Contents

1. Q-Q plot
2. shapiro-Wilk test
3. Kolmogorov-Smirnov Test

Normality Test

The central limit theorem approaches normal distribution as the number of samples in the data increases. In particular, the distribution of sample means corresponds to the normal distribution. However, for raw data other than the mean, it is sometimes important to match the normal distribution. For example, in regression, the difference between the observed values and the predicted values by the regression model is called residuals, and is performed on the assumption that the residuals conform to the normal distribution. Whether it fits the assumption or not is the basis for determining the fit of the established model.

The normality test uses the following methods:

• Quantile-Quantile plot: Determination by visual analysis
• Shaprio-Wilks test: primarily used for number of samples (n < 2000)
• Kolmogoroves-Smrinov test: used when n>2000

Q-Q plot

The Q-Q (Quadrant) plot is illustrated by inverse cumulative distribution by separating two data into fractions and then comparing the distributions of the two groups, which are charts created for the same fraction values. Inverse cumulative distribution is the inverse function of the cumulative distribution. For example, the cumulative and inverse cumulative distributions of standard normal distributions can be represented as Figure 1.

import numpy as np
import pandas as pd
import matplotlib.pyplot as plt
from scipy import stats 
from sympy import*

rng=np.linspace(-3, 3, 1000)
pdf=[stats.norm.pdf(i) for i in rng]
cdf=[stats.norm.cdf(i) for i in rng]
inverCdf=[stats.norm.ppf(i) for i in cdf]
plt.figure(figsize=(10, 4))
plt.subplot(1,2,1)
plt.title("(A) PDF & CDF", size=12, weight="bold")
plt.plot(rng, pdf, label="PDF")
plt.plot(rng, cdf, label="CDF")
plt.xlabel("X", size=12, weight="bold")
plt.ylabel("Probability", size=12, weight="bold")
plt.legend(loc="best")
plt.subplot(1,2,2)
plt.title("(B) Inverse CDF = I(X)", size=12, weight="bold")
plt.plot(cdf, inverCdf, label="Inverse CDF")
plt.xlabel("CDF", size=12, weight="bold")
plt.ylabel("Probability", size=12, weight="bold")
plt.legend(loc="best")
plt.show()

Figure 1. (a) The pdf, cdf and (b) inverse cumulative probability distributions in Standard normal distributions.

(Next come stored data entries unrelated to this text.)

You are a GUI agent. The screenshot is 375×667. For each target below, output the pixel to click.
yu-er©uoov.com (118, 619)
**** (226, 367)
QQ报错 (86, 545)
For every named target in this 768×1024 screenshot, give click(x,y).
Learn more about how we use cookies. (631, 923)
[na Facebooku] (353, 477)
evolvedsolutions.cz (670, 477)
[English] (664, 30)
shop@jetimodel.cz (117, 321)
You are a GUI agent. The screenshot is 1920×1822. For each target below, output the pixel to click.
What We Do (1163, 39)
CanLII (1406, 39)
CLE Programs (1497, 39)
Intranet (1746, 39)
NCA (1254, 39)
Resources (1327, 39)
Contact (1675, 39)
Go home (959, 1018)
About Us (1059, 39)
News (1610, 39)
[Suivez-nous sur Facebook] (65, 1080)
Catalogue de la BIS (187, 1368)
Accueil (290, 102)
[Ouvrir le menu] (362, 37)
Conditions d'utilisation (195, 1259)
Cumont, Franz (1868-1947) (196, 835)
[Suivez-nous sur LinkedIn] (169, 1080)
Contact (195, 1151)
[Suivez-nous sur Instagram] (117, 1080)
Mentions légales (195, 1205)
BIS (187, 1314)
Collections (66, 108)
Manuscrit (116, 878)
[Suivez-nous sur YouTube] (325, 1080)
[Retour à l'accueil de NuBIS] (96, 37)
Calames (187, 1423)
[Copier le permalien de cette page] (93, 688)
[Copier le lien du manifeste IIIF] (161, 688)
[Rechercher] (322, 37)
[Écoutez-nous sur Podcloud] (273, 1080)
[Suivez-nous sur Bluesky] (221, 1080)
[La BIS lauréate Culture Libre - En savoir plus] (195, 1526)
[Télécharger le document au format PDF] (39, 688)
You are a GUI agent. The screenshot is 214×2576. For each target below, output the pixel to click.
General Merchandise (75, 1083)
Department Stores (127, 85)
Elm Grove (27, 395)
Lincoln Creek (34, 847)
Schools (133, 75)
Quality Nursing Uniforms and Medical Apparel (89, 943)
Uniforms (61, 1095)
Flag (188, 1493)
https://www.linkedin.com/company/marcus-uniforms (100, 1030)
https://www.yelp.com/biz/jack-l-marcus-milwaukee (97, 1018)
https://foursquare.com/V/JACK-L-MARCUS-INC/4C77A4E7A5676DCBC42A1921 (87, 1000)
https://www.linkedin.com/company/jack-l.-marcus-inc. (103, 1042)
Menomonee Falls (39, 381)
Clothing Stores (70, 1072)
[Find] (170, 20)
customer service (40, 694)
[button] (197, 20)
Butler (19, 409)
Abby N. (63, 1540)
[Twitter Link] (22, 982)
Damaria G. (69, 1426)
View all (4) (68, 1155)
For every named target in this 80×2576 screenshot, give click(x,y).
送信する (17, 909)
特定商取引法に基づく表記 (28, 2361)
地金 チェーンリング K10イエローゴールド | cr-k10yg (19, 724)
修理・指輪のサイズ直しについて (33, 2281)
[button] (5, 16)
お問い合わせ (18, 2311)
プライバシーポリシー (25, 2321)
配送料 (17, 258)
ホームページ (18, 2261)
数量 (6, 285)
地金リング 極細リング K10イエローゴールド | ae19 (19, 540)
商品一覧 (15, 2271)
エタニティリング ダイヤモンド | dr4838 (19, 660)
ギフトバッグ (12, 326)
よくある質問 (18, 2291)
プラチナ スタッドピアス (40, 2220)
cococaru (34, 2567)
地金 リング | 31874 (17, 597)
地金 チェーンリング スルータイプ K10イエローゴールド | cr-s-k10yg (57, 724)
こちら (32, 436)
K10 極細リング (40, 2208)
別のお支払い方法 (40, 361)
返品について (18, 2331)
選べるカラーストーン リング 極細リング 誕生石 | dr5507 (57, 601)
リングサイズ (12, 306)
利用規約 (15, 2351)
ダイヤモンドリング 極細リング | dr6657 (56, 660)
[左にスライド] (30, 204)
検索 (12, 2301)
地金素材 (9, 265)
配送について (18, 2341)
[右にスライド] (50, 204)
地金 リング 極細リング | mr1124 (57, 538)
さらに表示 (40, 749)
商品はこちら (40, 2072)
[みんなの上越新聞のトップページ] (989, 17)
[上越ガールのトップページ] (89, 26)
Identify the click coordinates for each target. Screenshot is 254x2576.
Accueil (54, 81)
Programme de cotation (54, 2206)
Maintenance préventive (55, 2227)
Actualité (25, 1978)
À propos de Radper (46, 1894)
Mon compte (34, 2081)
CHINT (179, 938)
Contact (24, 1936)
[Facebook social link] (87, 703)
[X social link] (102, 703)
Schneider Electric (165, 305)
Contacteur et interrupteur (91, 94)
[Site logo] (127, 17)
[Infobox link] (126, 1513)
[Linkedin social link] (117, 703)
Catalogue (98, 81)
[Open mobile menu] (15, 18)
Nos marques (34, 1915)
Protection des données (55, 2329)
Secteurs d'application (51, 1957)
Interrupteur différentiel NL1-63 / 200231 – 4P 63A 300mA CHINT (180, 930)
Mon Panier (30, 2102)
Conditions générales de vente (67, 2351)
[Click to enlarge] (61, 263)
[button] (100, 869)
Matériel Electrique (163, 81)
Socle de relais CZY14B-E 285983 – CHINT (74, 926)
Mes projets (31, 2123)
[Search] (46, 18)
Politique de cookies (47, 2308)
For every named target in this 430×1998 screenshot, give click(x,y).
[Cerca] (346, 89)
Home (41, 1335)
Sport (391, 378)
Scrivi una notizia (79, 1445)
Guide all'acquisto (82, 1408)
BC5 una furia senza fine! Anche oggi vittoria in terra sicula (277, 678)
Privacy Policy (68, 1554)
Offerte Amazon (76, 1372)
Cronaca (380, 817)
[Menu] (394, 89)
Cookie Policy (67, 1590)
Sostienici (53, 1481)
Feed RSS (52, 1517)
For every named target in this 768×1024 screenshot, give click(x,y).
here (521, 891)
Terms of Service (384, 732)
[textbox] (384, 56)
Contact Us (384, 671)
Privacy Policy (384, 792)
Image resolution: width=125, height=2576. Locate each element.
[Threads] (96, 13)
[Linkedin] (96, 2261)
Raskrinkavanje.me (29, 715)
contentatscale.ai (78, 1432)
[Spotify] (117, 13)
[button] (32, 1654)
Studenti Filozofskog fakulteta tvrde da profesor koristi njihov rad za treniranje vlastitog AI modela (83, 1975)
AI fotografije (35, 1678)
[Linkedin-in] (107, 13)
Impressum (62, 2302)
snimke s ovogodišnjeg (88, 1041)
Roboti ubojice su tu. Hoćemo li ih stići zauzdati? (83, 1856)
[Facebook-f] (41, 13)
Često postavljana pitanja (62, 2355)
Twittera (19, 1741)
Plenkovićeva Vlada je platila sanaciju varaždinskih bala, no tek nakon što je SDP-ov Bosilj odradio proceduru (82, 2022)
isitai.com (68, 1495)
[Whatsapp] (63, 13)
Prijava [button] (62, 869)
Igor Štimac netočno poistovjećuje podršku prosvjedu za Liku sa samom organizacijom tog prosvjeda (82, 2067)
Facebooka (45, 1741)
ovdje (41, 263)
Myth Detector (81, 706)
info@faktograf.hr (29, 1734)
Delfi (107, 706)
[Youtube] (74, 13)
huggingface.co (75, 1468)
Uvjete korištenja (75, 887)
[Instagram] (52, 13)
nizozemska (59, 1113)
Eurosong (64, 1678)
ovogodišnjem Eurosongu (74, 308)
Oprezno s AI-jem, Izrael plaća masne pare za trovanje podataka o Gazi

If two groups A and B have the same distribution, the p-values for each inverse cumulative distribution will have the following linear relationship:

$$\begin{align}I_A(x) &= mI_B(x)+n\\ m,n &\in \mathbb{R} \end{align}$$

If B follows a normal distribution, A follows a normal distribution. Of course, this relationship cannot numerically represent the degree of conformity in a qualitative analysis method, but it can determine approximate normality.

The following is a Q-Q plot of the random number of intervals. The Q-Q plot is created by the scipy.stats.probplot() function. This function represents the standardized value of the analytical target, the original value, the graph, the slope and deviation (intercept) of the regression line, and the coefficient of determination (R²). The coefficient of determination is the square of the correlation coefficient and has a value in the range [0, 1]. In the resulting plot of the following code, if it fits perfectly with the regression line, 1, if no relationship is identified, then zero. Therefore, quantitative judgment is possible by this result.

x=np.random.rand(1000)
val, para=stats.probplot(x, plot=plt)
print(f'standardized value: {np.around(val[0][:3], 3)}\nraw data: {np.around(val[1][:3], 3)}')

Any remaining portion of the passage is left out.